Government pumps in S$50m to help technology start-ups
Young technology start-ups in Singapore look set to get more help from the government as it is pumping in S$50 million in the next 10 years to help fledging firms, as well as getting investors on board to match this amount.
SINGAPORE: Young technology start-ups in Singapore look set to get more help from the government.
A total of S$100 million will be set aside to help fledging firms struggling to secure early-stage funding, announced Deputy Prime Minister Teo Chee Hean on Wednesday at the Techventure 2013 event.
The government is pumping in S$50 million in the next 10 years to help young start-ups. It will also get investors on board to match this amount, bringing the total pool of investment funds to S$100 million.
Mr Teo, who is also chairman of the National Research Foundation, said the money will address the early-stage funding challenges faced by young firms.
He said: “We are seeing a healthy pipeline of technology start-ups in Singapore. However, one piece of feedback we often get is that there is still a lack of early-stage financing in Singapore and the region.”
The fund has benefited start-ups such as Technology firm CtrlWorks, which took about a year to develop Axon, an intelligent mobile robot powered by its propriety navigation engine. The prototype was launched this week with a S$250,000 government grant.
When commercialised, it could be used in hospitals or airports to transport people.
Mr Teo said Singapore has invested heavily in innovation and enterprise as the country moves towards an innovation-driven economy.
The government has set aside about S$16 billion to promote research, innovation and enterprise from 2011 to 2015.
Other ways to help start-ups include the Techventure event, which is a platform for tech firms to meet investors.
Professor Low Teck Seng, chief executive officer of National Research Foundation, said: “Bringing people together is very important. Just having them meet online is not (necessarily) the best thing.
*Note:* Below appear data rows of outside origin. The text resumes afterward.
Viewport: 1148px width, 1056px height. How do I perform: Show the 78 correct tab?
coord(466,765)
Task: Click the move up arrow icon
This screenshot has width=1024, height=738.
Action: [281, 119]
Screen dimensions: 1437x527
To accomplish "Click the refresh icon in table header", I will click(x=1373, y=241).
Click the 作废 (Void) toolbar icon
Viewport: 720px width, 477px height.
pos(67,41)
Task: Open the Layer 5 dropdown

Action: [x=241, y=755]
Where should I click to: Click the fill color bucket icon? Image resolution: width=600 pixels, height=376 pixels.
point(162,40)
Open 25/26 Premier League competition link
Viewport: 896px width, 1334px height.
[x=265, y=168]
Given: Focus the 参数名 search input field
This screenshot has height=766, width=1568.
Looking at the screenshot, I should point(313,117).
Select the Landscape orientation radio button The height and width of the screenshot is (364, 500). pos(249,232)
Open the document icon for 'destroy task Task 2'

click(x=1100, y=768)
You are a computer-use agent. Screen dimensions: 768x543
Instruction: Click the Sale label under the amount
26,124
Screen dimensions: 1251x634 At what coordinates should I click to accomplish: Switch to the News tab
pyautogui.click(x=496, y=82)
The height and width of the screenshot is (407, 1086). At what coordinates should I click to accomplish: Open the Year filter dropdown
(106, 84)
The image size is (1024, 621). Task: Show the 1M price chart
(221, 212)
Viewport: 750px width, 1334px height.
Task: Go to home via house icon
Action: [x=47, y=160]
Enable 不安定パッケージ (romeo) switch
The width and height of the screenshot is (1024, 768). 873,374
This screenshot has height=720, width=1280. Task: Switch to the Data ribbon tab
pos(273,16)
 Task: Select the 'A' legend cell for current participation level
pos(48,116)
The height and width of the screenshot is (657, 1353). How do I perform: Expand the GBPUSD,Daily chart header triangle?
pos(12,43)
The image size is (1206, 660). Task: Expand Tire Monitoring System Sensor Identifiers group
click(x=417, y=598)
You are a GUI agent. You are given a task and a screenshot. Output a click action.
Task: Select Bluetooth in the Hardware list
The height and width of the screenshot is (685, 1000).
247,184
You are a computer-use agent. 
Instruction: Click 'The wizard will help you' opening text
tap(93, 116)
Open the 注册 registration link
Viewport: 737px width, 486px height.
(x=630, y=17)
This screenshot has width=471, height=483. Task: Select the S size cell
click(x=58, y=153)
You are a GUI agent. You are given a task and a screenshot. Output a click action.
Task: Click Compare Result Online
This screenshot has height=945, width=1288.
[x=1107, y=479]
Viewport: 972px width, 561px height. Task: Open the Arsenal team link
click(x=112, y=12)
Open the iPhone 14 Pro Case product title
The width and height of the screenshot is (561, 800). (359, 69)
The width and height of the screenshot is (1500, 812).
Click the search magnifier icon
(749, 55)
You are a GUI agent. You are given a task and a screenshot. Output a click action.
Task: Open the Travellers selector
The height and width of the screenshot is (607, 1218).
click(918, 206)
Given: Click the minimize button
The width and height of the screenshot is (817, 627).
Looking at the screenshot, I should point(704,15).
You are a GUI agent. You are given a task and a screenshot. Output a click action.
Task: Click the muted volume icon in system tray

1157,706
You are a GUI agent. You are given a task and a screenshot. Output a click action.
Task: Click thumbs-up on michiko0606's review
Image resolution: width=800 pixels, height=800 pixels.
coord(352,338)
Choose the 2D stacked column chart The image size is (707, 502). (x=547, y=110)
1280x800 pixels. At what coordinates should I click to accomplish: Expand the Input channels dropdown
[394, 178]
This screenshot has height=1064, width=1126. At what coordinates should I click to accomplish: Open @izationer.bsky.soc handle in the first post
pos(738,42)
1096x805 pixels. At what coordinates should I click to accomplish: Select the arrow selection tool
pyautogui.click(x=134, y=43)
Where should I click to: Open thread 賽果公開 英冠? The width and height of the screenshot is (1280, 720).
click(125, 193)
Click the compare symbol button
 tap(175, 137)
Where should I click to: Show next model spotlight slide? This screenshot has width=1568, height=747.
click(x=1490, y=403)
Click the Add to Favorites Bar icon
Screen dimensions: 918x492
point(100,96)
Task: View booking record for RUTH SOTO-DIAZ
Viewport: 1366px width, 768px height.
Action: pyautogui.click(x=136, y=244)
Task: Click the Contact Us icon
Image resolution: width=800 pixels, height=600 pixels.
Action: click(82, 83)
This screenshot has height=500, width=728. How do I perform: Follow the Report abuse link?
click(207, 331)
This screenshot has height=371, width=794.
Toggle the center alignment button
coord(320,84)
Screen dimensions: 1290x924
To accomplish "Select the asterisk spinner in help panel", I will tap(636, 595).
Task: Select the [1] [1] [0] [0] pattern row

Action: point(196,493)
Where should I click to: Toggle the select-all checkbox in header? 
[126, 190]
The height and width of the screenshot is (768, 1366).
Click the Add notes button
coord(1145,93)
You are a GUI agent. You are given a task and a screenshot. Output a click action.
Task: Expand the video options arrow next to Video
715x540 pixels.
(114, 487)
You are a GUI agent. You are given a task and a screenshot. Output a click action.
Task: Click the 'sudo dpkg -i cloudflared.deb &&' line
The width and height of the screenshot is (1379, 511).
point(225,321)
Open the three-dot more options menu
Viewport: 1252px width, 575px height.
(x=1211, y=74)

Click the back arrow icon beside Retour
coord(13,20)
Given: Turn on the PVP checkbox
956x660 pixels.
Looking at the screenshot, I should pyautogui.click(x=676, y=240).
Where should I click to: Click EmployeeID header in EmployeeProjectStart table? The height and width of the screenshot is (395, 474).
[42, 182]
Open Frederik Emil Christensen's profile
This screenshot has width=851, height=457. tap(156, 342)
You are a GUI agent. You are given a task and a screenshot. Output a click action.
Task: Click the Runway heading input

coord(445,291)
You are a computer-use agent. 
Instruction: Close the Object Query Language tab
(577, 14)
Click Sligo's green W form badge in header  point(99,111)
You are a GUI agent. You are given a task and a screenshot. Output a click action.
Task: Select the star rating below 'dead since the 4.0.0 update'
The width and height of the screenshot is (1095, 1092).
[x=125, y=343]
Nothing is better than looking the person straight into the eye and see whether he means it, whether he can bring in the support, the infrastructure.”
To help boost tie-ups, organisers created a “deal flow area” that has been set aside for investors and start-ups to discuss possible deals.
The arrangement is a part of organisers’ efforts to bring business opportunities to investors and the business community.
Organisers also note there have been more local start-ups in the past three years which have attracted global investors.
Philip Lim, chief executive officer of A*STAR Exploit Technologies Pte Ltd, said: “It says something about our technologies. People from all over can buy technologies from anywhere, but they come to Singapore and they take technologies from us.”